*** Begin section ***

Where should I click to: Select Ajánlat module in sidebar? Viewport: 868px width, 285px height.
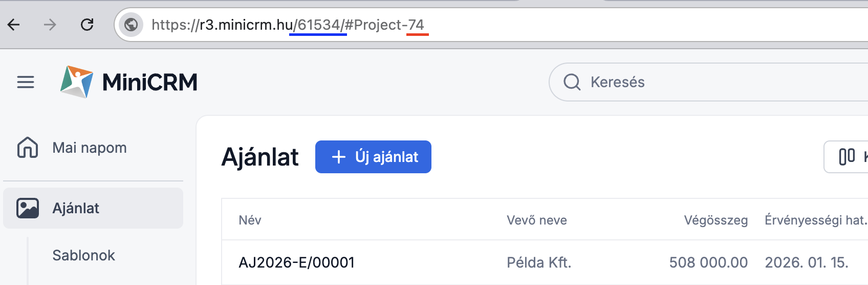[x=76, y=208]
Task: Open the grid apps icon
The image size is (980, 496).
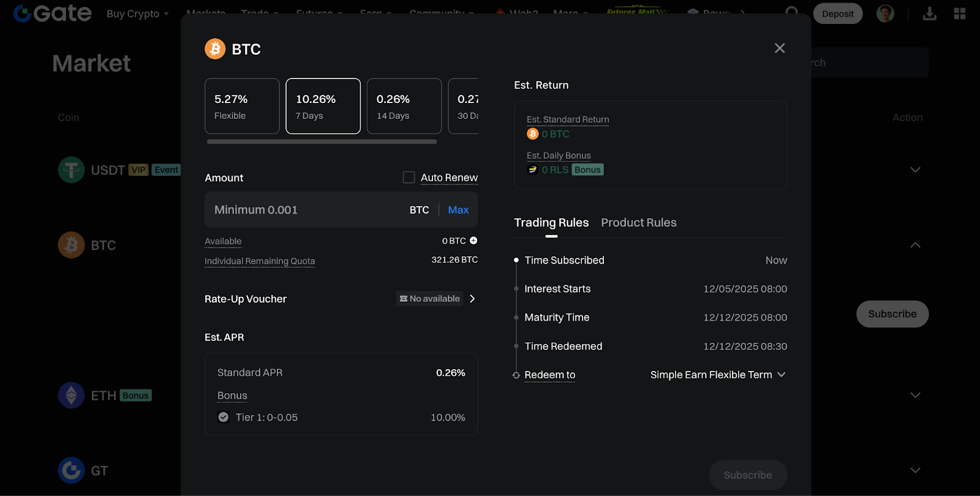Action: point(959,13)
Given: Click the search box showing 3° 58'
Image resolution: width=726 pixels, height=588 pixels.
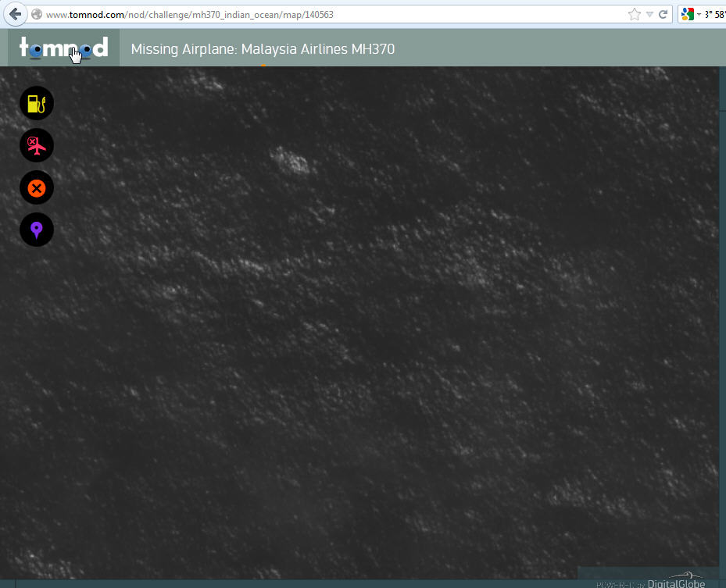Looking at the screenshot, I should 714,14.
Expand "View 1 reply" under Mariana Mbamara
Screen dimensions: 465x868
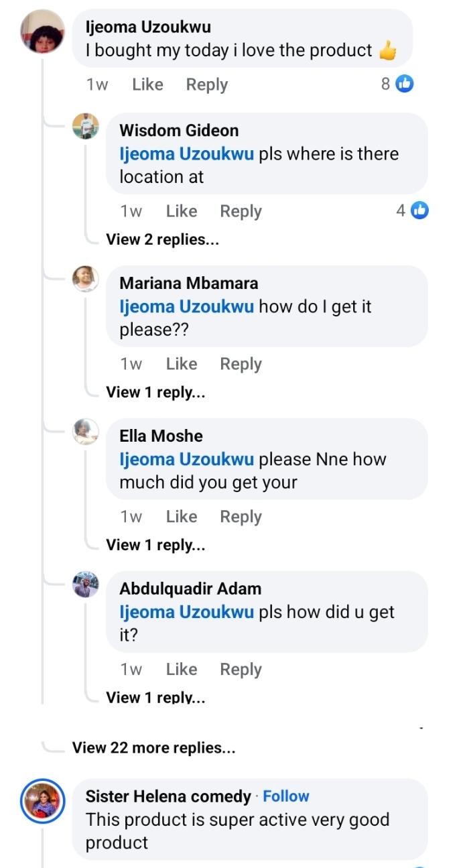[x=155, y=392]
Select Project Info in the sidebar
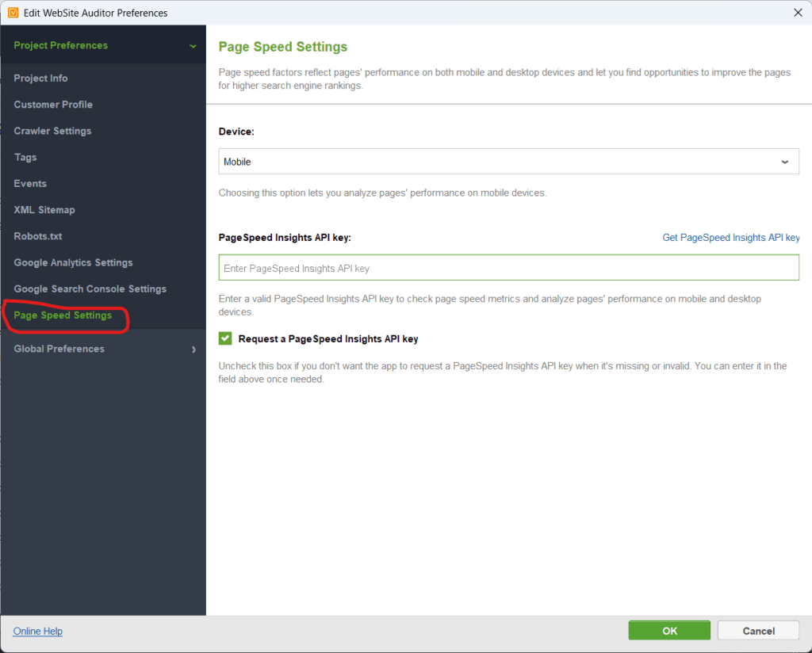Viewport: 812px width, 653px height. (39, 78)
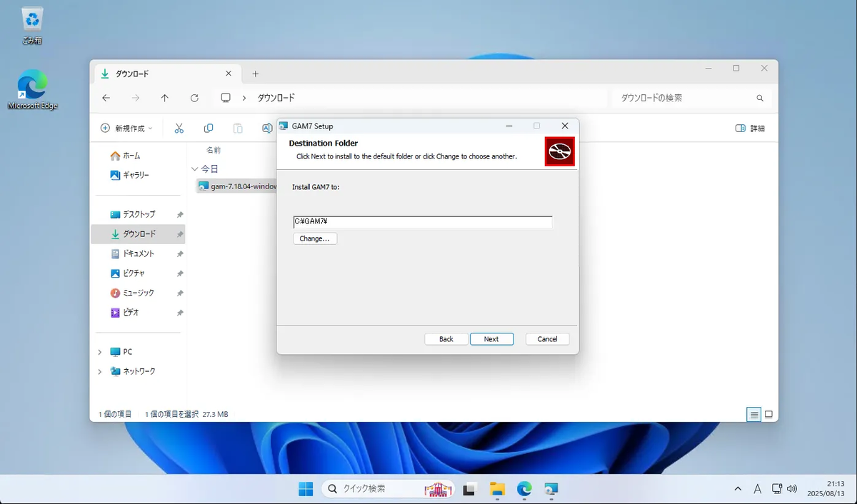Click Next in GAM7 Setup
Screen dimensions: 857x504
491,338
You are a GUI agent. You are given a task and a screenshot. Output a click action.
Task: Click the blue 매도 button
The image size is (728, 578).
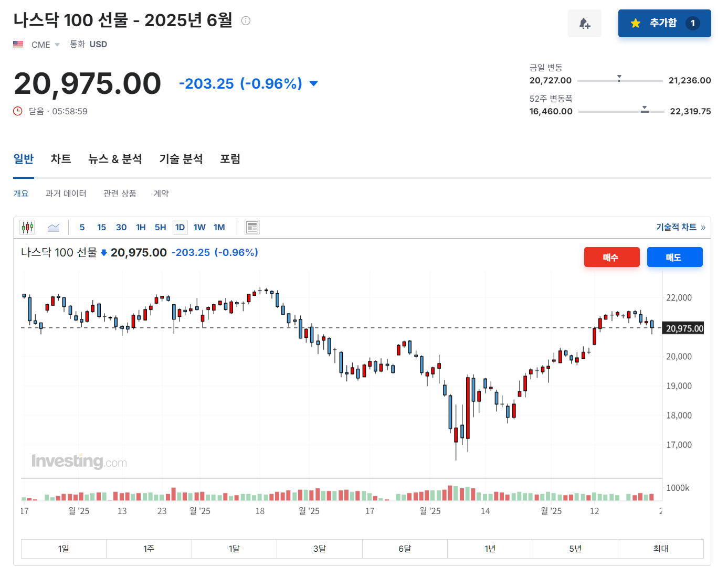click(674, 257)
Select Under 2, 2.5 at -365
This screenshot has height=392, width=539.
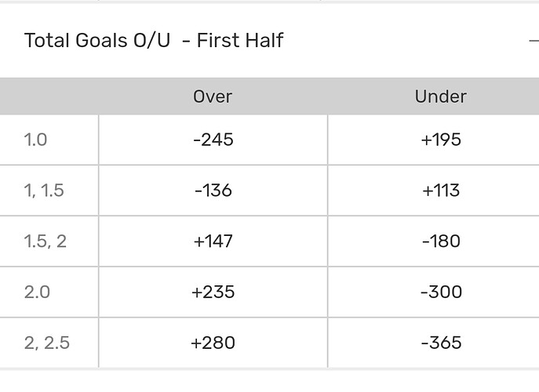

*** End section ***
*** Begin section ***

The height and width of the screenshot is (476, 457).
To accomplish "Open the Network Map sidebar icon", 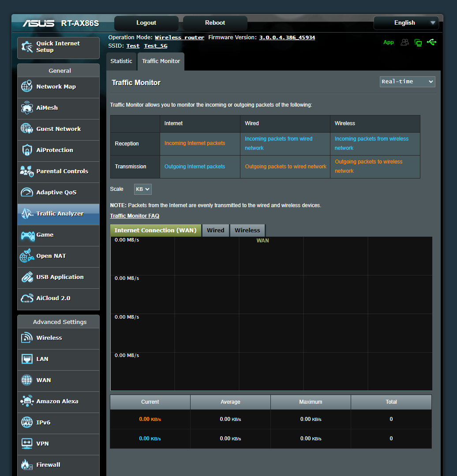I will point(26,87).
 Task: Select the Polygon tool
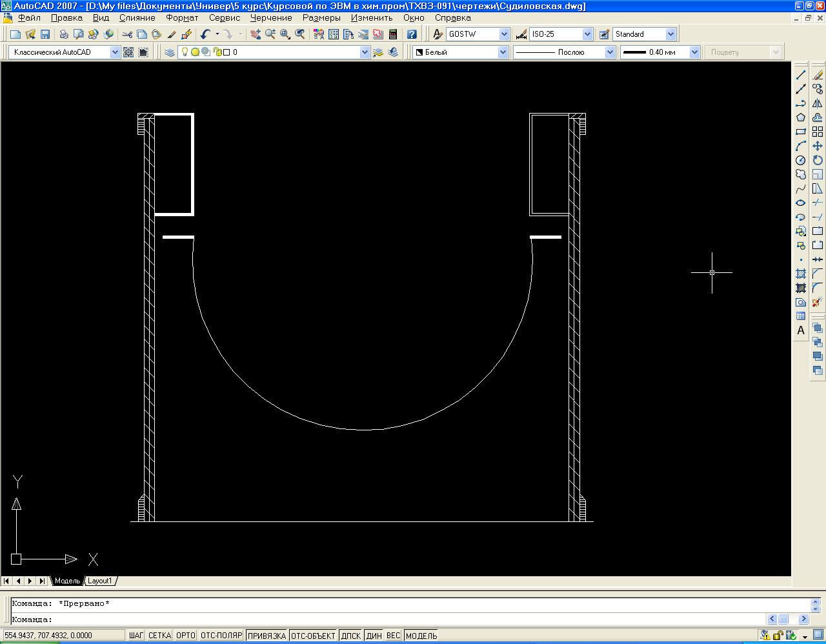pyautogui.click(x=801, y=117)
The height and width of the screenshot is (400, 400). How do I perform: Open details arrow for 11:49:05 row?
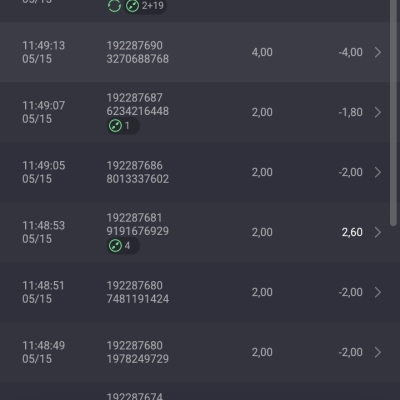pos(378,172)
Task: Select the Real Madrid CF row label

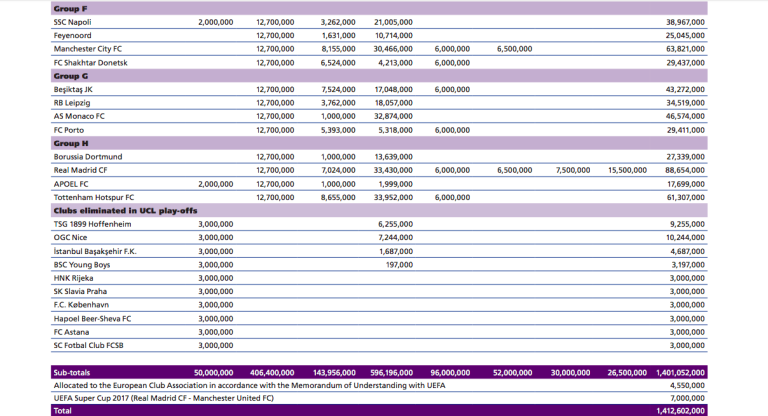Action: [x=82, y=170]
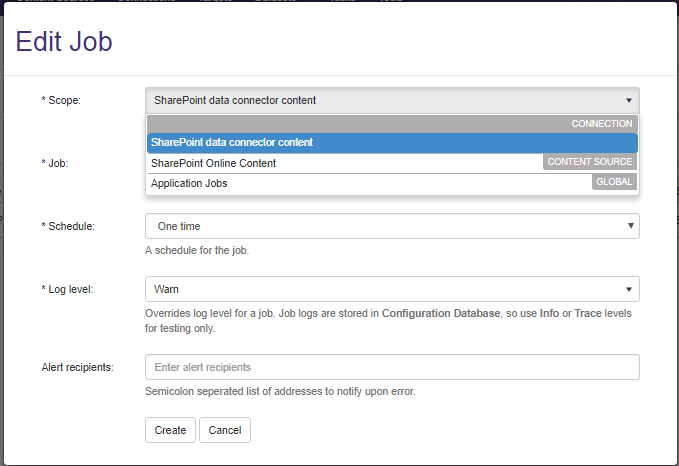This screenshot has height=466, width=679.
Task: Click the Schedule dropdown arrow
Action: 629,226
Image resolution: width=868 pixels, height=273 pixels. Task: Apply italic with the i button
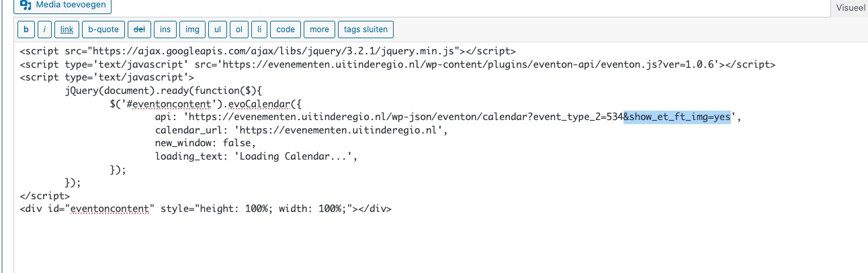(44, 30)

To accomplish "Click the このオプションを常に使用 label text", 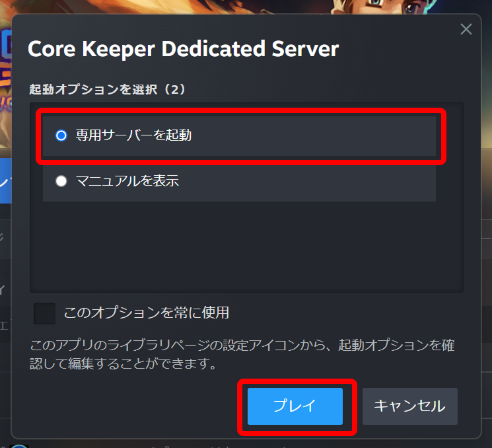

*** End section ***

[Work instructions]: What you write must match the listing exactly, from the line with "Where should I" up to and including the line with "Given: Click the search box showing 3° 58'". Pictures stay out.

[Answer box]:
Where should I click to: Select Ajánlat module in sidebar? Viewport: 868px width, 285px height.
[x=76, y=208]
Task: Open the grid apps icon
The image size is (980, 496).
Action: point(959,13)
Given: Click the search box showing 3° 58'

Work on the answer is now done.